If we pass a function of a form some_function∘collect then this compilation step is avoided.
In our case the function is just identity as we are happy with producing a vector (which collect already returns).
Unnesting columns
As a last example let us show how to expand the df4 data frame back into multiple columns.
This is easy.
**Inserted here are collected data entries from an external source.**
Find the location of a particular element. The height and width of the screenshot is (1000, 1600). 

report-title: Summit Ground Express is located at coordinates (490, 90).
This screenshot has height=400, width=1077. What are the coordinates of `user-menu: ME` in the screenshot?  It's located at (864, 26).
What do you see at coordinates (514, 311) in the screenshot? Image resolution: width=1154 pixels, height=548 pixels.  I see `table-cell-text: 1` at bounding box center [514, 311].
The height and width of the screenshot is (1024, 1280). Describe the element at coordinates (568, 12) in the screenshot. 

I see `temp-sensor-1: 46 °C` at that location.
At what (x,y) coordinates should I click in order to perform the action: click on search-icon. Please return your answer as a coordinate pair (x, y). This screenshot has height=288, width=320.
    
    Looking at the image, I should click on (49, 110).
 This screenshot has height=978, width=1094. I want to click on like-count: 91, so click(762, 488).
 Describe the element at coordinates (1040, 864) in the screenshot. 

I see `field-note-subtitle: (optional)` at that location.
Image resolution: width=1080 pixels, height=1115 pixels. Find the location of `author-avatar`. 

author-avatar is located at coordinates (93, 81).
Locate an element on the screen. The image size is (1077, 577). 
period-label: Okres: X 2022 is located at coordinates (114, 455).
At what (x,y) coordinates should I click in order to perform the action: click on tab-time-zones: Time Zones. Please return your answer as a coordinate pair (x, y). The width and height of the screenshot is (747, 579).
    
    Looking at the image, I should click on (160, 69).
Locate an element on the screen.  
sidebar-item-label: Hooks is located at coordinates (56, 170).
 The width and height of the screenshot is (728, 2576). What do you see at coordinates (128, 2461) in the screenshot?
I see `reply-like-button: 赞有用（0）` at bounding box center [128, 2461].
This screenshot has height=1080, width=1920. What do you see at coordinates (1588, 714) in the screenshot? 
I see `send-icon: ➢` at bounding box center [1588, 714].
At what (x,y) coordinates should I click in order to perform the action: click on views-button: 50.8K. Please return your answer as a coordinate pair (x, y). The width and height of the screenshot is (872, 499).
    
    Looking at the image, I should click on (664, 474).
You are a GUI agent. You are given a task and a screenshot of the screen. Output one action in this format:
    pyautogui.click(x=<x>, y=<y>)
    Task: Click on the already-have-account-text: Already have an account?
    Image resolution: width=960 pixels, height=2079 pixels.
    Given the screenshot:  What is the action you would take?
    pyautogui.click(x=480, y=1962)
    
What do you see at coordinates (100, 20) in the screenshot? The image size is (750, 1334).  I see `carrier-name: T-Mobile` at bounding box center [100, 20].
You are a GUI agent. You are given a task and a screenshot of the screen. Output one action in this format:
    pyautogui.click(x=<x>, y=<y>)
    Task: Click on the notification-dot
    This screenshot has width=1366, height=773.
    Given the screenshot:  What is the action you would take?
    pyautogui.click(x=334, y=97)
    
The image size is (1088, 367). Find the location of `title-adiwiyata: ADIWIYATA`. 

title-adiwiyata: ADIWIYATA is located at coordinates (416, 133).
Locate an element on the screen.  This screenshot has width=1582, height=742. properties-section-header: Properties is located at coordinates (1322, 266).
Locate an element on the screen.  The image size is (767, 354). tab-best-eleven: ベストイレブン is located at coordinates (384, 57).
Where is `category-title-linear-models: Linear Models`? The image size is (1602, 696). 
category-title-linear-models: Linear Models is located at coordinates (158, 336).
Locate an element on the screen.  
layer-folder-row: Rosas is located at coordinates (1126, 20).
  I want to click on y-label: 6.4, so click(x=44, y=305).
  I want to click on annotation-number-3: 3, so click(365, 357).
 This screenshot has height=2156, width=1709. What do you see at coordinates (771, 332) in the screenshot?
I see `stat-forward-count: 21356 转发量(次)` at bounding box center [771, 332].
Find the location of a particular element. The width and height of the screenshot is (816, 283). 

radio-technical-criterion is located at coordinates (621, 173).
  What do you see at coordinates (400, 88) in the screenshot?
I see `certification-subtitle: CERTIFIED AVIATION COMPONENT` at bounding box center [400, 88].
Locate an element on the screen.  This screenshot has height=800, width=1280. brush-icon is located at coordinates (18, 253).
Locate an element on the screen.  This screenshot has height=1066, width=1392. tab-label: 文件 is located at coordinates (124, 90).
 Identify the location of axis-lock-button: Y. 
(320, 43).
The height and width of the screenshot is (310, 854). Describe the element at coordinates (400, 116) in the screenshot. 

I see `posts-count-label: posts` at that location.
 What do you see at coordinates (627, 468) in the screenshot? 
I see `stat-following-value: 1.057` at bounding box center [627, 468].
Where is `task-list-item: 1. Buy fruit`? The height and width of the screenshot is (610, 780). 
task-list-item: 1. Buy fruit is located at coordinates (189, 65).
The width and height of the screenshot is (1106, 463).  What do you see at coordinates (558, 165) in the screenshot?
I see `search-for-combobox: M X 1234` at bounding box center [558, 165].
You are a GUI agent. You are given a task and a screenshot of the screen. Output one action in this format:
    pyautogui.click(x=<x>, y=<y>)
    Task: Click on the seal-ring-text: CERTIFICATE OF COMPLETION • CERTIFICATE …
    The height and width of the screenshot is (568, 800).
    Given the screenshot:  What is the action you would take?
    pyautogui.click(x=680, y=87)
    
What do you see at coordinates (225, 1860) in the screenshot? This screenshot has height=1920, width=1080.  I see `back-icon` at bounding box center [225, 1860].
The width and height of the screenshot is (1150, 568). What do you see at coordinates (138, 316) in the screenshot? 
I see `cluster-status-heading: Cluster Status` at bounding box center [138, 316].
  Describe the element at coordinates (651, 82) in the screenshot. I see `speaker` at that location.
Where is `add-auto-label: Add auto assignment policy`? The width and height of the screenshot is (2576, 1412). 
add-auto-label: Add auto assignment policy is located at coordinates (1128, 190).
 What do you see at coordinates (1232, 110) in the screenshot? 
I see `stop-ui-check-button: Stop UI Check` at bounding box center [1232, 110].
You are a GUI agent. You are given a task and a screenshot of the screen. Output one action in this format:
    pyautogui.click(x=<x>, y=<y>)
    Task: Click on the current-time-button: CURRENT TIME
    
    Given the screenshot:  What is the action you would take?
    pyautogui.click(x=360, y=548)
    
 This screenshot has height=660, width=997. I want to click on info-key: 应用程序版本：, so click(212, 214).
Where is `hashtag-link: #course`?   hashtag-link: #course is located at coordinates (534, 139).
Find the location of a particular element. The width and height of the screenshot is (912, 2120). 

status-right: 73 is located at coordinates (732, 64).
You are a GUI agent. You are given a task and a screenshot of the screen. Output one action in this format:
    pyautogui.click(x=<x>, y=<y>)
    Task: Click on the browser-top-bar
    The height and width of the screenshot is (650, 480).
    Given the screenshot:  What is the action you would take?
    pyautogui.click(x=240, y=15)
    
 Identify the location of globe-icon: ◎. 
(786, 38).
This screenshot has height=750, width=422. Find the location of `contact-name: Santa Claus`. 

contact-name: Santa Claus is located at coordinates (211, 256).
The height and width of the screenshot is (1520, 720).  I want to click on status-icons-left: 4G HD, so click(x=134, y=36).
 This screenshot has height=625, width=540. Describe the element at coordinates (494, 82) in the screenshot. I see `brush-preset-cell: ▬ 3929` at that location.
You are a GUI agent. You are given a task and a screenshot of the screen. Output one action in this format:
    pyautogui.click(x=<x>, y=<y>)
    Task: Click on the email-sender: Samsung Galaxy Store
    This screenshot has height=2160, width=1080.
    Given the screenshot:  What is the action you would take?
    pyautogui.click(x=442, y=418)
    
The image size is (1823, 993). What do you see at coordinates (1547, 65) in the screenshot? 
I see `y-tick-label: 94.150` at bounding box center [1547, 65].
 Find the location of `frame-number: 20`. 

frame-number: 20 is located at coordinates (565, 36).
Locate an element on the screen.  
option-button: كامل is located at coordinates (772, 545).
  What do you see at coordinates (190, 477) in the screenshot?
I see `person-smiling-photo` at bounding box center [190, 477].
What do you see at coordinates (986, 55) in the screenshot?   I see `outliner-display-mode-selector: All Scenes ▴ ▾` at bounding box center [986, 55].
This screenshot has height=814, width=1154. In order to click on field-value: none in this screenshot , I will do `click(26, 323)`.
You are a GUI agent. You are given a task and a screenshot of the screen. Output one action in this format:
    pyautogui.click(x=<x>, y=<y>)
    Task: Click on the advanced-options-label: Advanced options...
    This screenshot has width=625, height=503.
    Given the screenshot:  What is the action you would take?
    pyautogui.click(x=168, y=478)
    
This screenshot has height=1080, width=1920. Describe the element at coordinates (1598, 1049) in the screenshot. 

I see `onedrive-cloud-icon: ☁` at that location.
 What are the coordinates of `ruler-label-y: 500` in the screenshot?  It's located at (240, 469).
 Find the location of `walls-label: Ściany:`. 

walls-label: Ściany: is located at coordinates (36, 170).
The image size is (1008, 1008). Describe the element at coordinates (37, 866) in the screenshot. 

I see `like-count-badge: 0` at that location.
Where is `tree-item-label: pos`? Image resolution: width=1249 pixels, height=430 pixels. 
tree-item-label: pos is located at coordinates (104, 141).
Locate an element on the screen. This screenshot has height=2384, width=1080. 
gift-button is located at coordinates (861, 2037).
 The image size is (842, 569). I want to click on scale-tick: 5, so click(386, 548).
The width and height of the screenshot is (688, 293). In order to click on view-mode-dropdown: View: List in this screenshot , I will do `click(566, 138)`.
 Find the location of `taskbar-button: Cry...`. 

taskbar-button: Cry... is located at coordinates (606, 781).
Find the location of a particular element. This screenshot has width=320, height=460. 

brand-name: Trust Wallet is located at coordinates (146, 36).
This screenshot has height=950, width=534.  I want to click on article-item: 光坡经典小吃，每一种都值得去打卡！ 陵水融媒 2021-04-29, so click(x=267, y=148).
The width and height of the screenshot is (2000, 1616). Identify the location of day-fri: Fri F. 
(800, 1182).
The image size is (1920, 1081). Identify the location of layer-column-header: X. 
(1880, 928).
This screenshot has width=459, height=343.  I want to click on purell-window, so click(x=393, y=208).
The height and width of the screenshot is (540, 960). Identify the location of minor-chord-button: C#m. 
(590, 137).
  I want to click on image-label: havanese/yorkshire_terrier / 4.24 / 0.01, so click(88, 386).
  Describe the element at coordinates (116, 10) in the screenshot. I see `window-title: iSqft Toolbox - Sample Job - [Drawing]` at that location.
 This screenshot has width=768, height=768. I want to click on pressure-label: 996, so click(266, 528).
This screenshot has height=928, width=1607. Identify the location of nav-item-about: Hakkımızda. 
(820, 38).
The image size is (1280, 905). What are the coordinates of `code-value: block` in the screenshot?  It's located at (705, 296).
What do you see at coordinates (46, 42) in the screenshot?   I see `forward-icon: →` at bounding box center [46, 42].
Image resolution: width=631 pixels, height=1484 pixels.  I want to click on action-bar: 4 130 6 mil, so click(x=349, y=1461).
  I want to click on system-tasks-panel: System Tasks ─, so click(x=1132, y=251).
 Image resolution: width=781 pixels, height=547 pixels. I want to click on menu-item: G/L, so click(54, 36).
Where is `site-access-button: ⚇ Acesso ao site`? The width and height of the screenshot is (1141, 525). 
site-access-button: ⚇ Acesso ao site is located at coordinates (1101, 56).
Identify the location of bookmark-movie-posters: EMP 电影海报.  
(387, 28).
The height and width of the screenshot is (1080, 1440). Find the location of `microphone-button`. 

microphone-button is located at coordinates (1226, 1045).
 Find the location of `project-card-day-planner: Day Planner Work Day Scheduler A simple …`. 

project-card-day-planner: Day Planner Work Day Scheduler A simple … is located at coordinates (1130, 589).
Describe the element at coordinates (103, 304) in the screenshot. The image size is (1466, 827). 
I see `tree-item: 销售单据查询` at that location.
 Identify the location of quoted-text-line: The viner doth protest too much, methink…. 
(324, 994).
Just write:
julia> select(df4, :variable, :value => AsTable)
4×1001 DataFrame
Row │ variable x1 x2 x3 x4 x5 x6 ⋯
│ String Float64 Float64 Float64 Float64 Float64 Float64 ⋯
─────┼────────────────────────────────────────────────────────────────────────
1 │ x1 0.579862 0.411294 0.972136 0.0149088 0.520355 0.639562 ⋯
2 │ x2 0.473374 0.176997 0.676856 0.177963 0.670122 0.042361
3 │ x3 0.366288 0.652475 0.900155 0.374975 0.387857 0.779594
4 │ x4 0.771849 0.938484 0.390673 0.694063 0.724383 0.130453
995 columns omitted
Since we used AsTable as target column names specifier we got auto-generated column names.
Conclusions
I hope you liked the examples I presented today and learned something from them.
I am sure that if you attend JuliaCon Local Eindhoven 2023 you are going to see a lot of highly informative and inspirational talks there!